Collected data
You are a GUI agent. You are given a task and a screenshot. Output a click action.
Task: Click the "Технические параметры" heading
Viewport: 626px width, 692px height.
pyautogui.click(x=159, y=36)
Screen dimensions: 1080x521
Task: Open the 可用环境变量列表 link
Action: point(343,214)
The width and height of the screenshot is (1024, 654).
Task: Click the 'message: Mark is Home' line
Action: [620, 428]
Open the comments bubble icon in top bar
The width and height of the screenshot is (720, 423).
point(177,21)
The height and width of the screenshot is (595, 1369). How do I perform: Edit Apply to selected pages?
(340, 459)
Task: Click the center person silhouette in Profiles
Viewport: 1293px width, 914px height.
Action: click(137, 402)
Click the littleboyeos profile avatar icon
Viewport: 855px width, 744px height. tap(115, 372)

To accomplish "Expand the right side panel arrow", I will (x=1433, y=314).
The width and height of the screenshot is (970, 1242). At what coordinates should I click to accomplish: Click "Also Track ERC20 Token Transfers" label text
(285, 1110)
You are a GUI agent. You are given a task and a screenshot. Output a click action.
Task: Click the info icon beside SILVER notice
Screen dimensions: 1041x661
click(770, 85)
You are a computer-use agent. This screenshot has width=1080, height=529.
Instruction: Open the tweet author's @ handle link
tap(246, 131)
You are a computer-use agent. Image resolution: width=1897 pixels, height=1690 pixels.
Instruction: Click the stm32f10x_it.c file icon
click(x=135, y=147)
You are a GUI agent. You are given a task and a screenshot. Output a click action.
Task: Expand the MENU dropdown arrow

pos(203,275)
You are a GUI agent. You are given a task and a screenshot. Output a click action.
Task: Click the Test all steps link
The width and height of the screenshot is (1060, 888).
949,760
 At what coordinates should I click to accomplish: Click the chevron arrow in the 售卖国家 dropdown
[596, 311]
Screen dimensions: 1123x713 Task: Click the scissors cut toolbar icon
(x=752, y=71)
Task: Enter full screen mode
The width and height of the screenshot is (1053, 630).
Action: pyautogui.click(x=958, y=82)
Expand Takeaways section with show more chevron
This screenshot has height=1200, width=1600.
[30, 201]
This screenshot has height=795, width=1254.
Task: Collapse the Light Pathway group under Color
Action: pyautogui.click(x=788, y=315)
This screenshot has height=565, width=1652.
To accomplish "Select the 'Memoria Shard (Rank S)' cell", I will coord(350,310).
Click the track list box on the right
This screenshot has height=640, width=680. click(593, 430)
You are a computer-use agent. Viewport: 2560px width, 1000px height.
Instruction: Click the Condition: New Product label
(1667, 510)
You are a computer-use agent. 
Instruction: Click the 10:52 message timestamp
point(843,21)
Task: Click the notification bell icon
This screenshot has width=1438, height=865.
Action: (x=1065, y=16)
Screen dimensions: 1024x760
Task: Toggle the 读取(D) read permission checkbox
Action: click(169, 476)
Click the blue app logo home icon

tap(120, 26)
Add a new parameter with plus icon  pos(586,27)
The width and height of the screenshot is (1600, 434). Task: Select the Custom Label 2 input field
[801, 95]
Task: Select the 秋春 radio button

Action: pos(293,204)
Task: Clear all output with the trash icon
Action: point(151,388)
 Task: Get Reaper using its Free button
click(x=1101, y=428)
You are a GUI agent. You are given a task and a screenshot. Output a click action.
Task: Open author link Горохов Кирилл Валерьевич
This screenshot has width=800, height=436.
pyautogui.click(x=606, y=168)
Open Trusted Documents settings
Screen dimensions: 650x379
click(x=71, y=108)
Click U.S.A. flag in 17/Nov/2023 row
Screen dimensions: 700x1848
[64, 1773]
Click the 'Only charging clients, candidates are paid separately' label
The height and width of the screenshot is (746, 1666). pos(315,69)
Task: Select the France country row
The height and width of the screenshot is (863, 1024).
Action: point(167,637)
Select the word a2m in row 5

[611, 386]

Brief:
Word for word, give back all of the records.

Solution to this task:
You are a GUI agent. You are given a task and a screenshot. Output a click action.
Task: Click the "Технические параметры" heading
Viewport: 626px width, 692px height.
pyautogui.click(x=159, y=36)
Screen dimensions: 1080x521
Task: Open the 可用环境变量列表 link
Action: point(343,214)
The width and height of the screenshot is (1024, 654).
Task: Click the 'message: Mark is Home' line
Action: [620, 428]
Open the comments bubble icon in top bar
The width and height of the screenshot is (720, 423).
point(177,21)
The height and width of the screenshot is (595, 1369). How do I perform: Edit Apply to selected pages?
(340, 459)
Task: Click the center person silhouette in Profiles
Viewport: 1293px width, 914px height.
Action: click(137, 402)
Click the littleboyeos profile avatar icon
Viewport: 855px width, 744px height. tap(115, 372)

To accomplish "Expand the right side panel arrow", I will (x=1433, y=314).
The width and height of the screenshot is (970, 1242). At what coordinates should I click to accomplish: Click "Also Track ERC20 Token Transfers" label text
(285, 1110)
You are a GUI agent. You are given a task and a screenshot. Output a click action.
Task: Click the info icon beside SILVER notice
Screen dimensions: 1041x661
click(770, 85)
You are a computer-use agent. This screenshot has width=1080, height=529.
Instruction: Open the tweet author's @ handle link
tap(246, 131)
You are a computer-use agent. Image resolution: width=1897 pixels, height=1690 pixels.
Instruction: Click the stm32f10x_it.c file icon
click(x=135, y=147)
You are a GUI agent. You are given a task and a screenshot. Output a click action.
Task: Expand the MENU dropdown arrow

pos(203,275)
You are a GUI agent. You are given a task and a screenshot. Output a click action.
Task: Click the Test all steps link
The width and height of the screenshot is (1060, 888).
949,760
 At what coordinates should I click to accomplish: Click the chevron arrow in the 售卖国家 dropdown
[596, 311]
Screen dimensions: 1123x713 Task: Click the scissors cut toolbar icon
(x=752, y=71)
Task: Enter full screen mode
The width and height of the screenshot is (1053, 630).
Action: pyautogui.click(x=958, y=82)
Expand Takeaways section with show more chevron
This screenshot has height=1200, width=1600.
[30, 201]
This screenshot has height=795, width=1254.
Task: Collapse the Light Pathway group under Color
Action: pyautogui.click(x=788, y=315)
This screenshot has height=565, width=1652.
To accomplish "Select the 'Memoria Shard (Rank S)' cell", I will coord(350,310).
Click the track list box on the right
This screenshot has height=640, width=680. click(593, 430)
You are a computer-use agent. Viewport: 2560px width, 1000px height.
Instruction: Click the Condition: New Product label
(1667, 510)
You are a computer-use agent. 
Instruction: Click the 10:52 message timestamp
point(843,21)
Task: Click the notification bell icon
This screenshot has width=1438, height=865.
Action: (x=1065, y=16)
Screen dimensions: 1024x760
Task: Toggle the 读取(D) read permission checkbox
Action: click(169, 476)
Click the blue app logo home icon

tap(120, 26)
Add a new parameter with plus icon  pos(586,27)
The width and height of the screenshot is (1600, 434). Task: Select the Custom Label 2 input field
[801, 95]
Task: Select the 秋春 radio button

Action: pos(293,204)
Task: Clear all output with the trash icon
Action: point(151,388)
 Task: Get Reaper using its Free button
click(x=1101, y=428)
You are a GUI agent. You are given a task and a screenshot. Output a click action.
Task: Open author link Горохов Кирилл Валерьевич
This screenshot has width=800, height=436.
pyautogui.click(x=606, y=168)
Open Trusted Documents settings
Screen dimensions: 650x379
click(x=71, y=108)
Click U.S.A. flag in 17/Nov/2023 row
Screen dimensions: 700x1848
[64, 1773]
Click the 'Only charging clients, candidates are paid separately' label
The height and width of the screenshot is (746, 1666). pos(315,69)
Task: Select the France country row
The height and width of the screenshot is (863, 1024).
Action: point(167,637)
Select the word a2m in row 5

[611, 386]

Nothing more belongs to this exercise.